一、材料

1.缓冲液和溶液

10XBFTE电泳缓冲液

DMSO

乙二醇

乙二醇反应混合物

RNA凝胶上样缓冲液

2.凝胶

琼脂糖凝胶

3.核酸和寡核苷

RNA样品

RNA大小标准参照物

4.专用装置

水平电泳装置

透明尺

预置到55℃的水浴

二、方法

1.配制乙二醛变性反应液。在无菌离心管中混合：

RNA（总共10μg）1~2μl，乙二醇反应缓冲液10μl。

2.盖上离心管的盖子，将RNA溶液在55℃放置60min,在冰水中冰浴10min,然后离心5s，使所有液体沉到离心管底部。

3.在样品加热过程中，将琼脂糖凝胶装到水平电泳仪的盒子中。加入足够的1XBPTE电泳缓冲液，使其没过凝胶约1mmol/L。

4.将1~2μlRNA上样缓冲液加到乙二醛化的RNA样品中，然后马上把RNA样品加到凝胶加样孔中，留着两边最外面的两个孔不要加样。将RNA相对分子质标准参照物加到最外面的孔中。

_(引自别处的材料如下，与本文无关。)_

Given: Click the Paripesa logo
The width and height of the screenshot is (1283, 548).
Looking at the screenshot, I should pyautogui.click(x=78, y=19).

5.以5V/cm的电压进行电泳，直到溴酚蓝迁移大约8cm。

6.将凝胶放在保鲜膜上，在紫外灯下观察RNA。把透明尺和凝胶对齐，在紫外灯下拍照。

7.在照片上量出从加样孔到各RNA条带的距离。以RNA片断大小的对数（log₁₀）值对迁移的距离作图。用得到的曲线计算点杂交检测到的RNA的大小。

8.用上行或下行毛细管转移法把RNA固定在固体支持物上。